- _Stored records_:
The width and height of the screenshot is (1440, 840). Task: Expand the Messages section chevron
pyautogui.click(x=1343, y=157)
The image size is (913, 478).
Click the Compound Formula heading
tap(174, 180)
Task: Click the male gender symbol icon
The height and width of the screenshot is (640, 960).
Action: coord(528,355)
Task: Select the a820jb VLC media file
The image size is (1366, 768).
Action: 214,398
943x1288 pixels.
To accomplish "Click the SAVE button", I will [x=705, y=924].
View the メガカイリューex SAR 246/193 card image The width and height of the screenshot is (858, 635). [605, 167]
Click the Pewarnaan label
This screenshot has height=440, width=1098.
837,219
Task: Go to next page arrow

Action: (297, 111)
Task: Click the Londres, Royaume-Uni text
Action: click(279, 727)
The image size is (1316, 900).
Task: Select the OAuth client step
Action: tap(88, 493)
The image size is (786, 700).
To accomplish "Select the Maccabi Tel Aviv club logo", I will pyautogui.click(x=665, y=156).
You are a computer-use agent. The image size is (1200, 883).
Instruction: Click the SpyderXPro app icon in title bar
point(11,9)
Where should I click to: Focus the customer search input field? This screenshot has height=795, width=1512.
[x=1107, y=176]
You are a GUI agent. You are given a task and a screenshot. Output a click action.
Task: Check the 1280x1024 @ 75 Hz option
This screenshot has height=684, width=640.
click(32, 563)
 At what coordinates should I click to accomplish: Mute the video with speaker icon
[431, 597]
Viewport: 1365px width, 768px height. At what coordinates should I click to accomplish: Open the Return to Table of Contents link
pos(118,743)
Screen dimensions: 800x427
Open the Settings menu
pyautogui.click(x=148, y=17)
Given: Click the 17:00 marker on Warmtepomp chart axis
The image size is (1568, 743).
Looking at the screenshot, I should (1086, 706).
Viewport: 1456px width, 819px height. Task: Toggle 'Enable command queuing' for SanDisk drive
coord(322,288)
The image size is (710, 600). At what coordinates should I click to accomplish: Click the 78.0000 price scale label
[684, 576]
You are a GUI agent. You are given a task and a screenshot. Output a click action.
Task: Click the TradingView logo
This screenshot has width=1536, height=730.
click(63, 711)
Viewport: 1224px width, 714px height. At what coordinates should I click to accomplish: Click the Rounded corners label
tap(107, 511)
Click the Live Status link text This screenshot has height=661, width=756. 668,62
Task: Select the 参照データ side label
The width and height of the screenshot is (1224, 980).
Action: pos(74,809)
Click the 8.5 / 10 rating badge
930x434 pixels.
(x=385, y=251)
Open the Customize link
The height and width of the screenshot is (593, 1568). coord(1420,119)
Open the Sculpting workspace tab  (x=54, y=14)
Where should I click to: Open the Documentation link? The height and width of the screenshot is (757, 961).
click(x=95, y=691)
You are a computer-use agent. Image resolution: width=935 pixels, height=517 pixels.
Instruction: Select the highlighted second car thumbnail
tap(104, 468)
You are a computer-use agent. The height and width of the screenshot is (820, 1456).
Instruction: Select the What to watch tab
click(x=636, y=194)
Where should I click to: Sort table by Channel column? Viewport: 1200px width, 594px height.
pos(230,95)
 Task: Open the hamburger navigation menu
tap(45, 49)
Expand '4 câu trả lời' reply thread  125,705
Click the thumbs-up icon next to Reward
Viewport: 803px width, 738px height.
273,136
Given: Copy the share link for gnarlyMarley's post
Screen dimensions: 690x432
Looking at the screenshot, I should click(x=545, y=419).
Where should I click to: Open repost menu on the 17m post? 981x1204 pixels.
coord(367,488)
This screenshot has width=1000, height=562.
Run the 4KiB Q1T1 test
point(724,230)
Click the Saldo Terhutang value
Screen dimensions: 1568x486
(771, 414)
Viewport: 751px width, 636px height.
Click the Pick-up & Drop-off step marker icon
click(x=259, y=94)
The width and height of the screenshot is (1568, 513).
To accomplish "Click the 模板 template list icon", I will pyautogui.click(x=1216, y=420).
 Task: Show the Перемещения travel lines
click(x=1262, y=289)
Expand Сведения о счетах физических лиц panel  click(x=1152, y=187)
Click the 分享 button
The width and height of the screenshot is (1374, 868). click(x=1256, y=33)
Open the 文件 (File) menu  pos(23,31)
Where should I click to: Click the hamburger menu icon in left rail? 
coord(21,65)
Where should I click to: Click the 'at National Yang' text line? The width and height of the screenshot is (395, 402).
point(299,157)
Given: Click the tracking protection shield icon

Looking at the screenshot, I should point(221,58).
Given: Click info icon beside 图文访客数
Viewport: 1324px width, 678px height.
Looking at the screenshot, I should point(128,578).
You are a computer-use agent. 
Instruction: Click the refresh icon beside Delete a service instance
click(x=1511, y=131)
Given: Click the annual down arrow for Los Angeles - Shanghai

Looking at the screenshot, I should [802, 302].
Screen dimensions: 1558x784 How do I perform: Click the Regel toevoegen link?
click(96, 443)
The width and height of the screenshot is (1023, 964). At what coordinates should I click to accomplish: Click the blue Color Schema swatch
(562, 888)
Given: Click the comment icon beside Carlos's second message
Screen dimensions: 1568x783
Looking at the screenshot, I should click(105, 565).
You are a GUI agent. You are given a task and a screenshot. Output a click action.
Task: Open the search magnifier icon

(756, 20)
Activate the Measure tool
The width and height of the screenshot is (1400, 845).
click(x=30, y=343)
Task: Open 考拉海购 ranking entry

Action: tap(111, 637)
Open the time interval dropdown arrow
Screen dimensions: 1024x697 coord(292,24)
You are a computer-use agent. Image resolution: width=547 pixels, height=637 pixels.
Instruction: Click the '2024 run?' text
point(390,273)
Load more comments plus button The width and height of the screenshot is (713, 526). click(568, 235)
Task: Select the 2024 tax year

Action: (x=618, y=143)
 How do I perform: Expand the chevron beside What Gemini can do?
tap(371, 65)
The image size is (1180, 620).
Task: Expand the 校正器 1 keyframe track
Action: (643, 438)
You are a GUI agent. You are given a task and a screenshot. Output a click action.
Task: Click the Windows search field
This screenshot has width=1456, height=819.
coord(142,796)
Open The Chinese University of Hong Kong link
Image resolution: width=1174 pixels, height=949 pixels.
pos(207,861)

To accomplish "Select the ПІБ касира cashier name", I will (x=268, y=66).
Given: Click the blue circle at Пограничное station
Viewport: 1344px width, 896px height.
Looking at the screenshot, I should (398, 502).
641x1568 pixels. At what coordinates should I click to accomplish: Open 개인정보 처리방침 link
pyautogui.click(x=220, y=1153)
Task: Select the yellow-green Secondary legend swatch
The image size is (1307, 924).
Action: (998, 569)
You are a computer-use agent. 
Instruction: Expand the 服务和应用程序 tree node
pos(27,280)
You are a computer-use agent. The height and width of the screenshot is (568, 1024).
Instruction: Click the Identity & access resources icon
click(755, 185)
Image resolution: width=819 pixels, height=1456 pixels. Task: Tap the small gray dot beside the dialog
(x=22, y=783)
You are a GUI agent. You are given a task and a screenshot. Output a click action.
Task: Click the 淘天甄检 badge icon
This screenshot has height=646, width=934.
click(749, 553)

- _PROBLEM REQUIREMENTS_:
Copy the lines of the entries verbatim, from the line containing "The image size is (913, 478)." to the line containing "Looking at the screenshot, I should (1086, 706).", with both of those lines included.

- _TASK SOLUTION_:
The image size is (913, 478).
Click the Compound Formula heading
tap(174, 180)
Task: Click the male gender symbol icon
The height and width of the screenshot is (640, 960).
Action: coord(528,355)
Task: Select the a820jb VLC media file
The image size is (1366, 768).
Action: 214,398
943x1288 pixels.
To accomplish "Click the SAVE button", I will [x=705, y=924].
View the メガカイリューex SAR 246/193 card image The width and height of the screenshot is (858, 635). [605, 167]
Click the Pewarnaan label
This screenshot has height=440, width=1098.
837,219
Task: Go to next page arrow

Action: (297, 111)
Task: Click the Londres, Royaume-Uni text
Action: click(279, 727)
The image size is (1316, 900).
Task: Select the OAuth client step
Action: tap(88, 493)
The image size is (786, 700).
To accomplish "Select the Maccabi Tel Aviv club logo", I will pyautogui.click(x=665, y=156).
You are a computer-use agent. The image size is (1200, 883).
Instruction: Click the SpyderXPro app icon in title bar
point(11,9)
Where should I click to: Focus the customer search input field? This screenshot has height=795, width=1512.
[x=1107, y=176]
You are a GUI agent. You are given a task and a screenshot. Output a click action.
Task: Check the 1280x1024 @ 75 Hz option
This screenshot has height=684, width=640.
click(32, 563)
 At what coordinates should I click to accomplish: Mute the video with speaker icon
[431, 597]
Viewport: 1365px width, 768px height. At what coordinates should I click to accomplish: Open the Return to Table of Contents link
pos(118,743)
Screen dimensions: 800x427
Open the Settings menu
pyautogui.click(x=148, y=17)
Given: Click the 17:00 marker on Warmtepomp chart axis
The image size is (1568, 743).
Looking at the screenshot, I should (1086, 706).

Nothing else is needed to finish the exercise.